Guys, this will be a bittersweet cake you can believe me. I write from Europe. The Transit is big. Much bigger than any Econoline. Yesterday I parked next to Fiats, Fords at a shopping center and the difference is marginal. They are wider, taller, longer and you can stand up in them easily. I am 1.9m and I have space above me. Much space. You can choose the long and tall version and it is much bigger than the biggest Eco. On the highway they drive 140 - 150 km/h so 85 - 96mph and consume less than me at 55. That is the truth. The TurboDiesel engine is not very strong in HP but very strong in torque. 400Nm and more. If you get a chip, even more. This fight is over before it starts. When the fleet manager get one and try and realizes it consumes only 60% then over for the Eco. The fun? At the cashier maybe. **** seat position ( you sit high above everything ) huge steering wheel almost horizontal. Loud 4 cyl diesel engine, manual transmission. Front wheel drive but actually not important. It is absolutely no fun there. It is a working gear. Not constructed for the driver, but for the owner or the wallet of him or her. A different world. The structural strength is low as the is no frame, self supporting chassis or how do you say correctly. If too much load and too big force, then it bends, the windshield cracks, god how many we had...
Engine tuning? Work on them at home? Forget it. They are very complicated. If they go wrong, you will go mad. Very pricey it can be. The common rail system, the turbo, etc.
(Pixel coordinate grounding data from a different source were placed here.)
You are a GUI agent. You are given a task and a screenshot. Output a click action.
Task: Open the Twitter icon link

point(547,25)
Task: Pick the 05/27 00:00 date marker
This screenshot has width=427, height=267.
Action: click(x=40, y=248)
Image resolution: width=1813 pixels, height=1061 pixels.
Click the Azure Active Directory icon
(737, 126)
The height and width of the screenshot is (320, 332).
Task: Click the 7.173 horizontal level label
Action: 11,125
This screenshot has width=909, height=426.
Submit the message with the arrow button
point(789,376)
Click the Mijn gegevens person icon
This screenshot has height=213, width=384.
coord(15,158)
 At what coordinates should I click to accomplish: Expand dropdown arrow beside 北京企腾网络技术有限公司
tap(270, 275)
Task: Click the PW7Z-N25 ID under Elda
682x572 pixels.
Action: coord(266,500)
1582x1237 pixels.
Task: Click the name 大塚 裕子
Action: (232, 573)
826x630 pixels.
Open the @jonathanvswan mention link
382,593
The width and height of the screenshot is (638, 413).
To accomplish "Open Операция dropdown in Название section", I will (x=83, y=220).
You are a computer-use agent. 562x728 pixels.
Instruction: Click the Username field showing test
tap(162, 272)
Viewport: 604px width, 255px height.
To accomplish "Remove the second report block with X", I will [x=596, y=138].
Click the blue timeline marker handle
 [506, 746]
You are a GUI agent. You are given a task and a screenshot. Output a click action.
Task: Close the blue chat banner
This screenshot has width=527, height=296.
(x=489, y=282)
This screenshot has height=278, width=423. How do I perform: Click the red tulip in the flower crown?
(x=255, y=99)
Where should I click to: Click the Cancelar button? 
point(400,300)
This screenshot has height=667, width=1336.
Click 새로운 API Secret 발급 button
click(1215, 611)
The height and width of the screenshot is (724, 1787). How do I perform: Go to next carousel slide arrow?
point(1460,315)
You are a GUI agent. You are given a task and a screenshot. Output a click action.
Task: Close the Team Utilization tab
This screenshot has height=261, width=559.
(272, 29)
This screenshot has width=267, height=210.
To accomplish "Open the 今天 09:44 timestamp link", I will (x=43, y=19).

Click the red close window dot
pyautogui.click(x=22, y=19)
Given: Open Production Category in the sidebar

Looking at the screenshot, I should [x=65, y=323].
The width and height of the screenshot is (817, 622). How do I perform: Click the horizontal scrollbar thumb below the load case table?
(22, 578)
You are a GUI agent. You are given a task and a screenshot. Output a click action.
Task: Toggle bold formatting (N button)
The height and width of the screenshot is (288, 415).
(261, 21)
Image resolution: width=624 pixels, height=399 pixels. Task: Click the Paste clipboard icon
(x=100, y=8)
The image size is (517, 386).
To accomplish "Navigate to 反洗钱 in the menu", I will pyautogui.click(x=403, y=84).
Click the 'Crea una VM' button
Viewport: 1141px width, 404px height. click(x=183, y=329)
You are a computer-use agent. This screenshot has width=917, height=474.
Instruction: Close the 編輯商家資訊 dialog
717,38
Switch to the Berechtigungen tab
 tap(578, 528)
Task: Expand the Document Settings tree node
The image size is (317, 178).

Sorry for writing this, but this is the truth. Here only fans drive American vans. They are small, thirsty, difficult to load ( the floor is extremely high but the top very low ) and no parts. If problem, it can be a long story. I had psom trouble with my van. Until we found the reason we spent 2.500 Dollars...total transmission overhaul and so on. All that at 120k miles which is nothing for a van...
But look good and fun to drive. To push up my bike? The holly **** you must be well trained. In a European van, no problem for girl.
Drive your vans until you have cheap fuel and until you have real vans. Good luck from Europe!
E150 4.9 1990 your post is excellent as it tells the story so many in the USA already fear about the Transit---thanks for sharing your experience!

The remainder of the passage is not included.